──────── EXCERPTED DATA ────────
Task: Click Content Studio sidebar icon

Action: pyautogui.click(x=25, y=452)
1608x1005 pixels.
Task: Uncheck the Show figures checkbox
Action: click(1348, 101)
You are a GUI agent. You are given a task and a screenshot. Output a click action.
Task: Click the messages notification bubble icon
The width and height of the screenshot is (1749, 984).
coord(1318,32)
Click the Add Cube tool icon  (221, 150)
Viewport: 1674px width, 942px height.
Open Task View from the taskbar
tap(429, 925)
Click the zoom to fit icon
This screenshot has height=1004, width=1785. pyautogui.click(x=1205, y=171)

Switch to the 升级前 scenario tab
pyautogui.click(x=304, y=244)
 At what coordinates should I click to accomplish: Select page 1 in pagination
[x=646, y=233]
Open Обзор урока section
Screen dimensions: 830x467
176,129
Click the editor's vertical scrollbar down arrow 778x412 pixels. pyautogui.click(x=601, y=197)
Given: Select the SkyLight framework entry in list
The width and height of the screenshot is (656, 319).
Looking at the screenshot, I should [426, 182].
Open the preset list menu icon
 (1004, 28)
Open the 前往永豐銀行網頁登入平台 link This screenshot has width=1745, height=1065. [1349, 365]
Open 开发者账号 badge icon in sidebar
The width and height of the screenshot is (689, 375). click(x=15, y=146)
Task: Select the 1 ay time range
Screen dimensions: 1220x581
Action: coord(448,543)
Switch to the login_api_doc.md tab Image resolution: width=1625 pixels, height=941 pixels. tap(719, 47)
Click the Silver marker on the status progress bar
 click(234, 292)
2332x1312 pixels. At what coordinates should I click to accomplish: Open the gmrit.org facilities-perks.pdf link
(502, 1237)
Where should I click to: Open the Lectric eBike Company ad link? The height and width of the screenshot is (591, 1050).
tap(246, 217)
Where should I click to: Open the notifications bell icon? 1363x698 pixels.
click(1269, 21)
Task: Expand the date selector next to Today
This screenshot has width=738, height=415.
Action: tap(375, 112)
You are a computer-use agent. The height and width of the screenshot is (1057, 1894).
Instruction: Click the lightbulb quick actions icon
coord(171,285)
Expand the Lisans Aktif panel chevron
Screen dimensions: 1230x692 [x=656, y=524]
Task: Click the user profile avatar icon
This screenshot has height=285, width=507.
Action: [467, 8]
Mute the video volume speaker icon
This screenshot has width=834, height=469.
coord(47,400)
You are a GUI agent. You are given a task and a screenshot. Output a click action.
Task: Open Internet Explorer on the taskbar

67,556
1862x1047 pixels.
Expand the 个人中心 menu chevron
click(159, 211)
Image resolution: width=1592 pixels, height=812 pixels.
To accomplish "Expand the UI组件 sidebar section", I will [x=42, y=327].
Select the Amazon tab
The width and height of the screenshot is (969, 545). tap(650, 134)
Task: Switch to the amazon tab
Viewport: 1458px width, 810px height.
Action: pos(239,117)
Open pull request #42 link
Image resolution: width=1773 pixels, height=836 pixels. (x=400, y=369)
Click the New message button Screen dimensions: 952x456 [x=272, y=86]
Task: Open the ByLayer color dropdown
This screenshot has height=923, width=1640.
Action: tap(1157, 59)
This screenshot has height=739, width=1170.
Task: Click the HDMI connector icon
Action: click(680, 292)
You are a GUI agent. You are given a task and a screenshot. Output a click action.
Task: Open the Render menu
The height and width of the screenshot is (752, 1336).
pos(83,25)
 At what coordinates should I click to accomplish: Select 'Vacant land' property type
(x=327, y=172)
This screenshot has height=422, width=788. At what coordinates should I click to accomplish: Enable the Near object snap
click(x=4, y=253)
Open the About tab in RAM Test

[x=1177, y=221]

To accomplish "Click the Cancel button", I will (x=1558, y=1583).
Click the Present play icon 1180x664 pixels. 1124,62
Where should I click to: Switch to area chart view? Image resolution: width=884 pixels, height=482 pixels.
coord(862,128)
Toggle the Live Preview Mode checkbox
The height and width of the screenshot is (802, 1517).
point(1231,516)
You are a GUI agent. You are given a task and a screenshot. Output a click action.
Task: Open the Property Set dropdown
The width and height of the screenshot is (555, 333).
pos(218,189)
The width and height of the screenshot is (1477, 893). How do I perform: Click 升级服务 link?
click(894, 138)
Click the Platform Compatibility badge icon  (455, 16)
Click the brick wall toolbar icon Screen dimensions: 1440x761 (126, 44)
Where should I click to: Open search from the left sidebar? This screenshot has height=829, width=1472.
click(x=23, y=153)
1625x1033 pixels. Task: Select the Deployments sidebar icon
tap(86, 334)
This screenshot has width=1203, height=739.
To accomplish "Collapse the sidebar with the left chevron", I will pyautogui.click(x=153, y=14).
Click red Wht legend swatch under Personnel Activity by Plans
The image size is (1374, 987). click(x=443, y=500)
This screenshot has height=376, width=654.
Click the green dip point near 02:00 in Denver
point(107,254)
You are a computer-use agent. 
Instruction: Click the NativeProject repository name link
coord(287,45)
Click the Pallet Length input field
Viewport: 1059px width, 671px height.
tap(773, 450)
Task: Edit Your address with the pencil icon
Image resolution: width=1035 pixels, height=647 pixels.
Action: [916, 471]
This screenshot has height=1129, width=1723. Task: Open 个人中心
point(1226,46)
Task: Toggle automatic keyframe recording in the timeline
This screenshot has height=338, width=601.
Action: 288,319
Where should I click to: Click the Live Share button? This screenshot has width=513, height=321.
────────
Your response must be one number, namely how many lines of the data contain the string "with".

__EXERCISE RESULT__: 2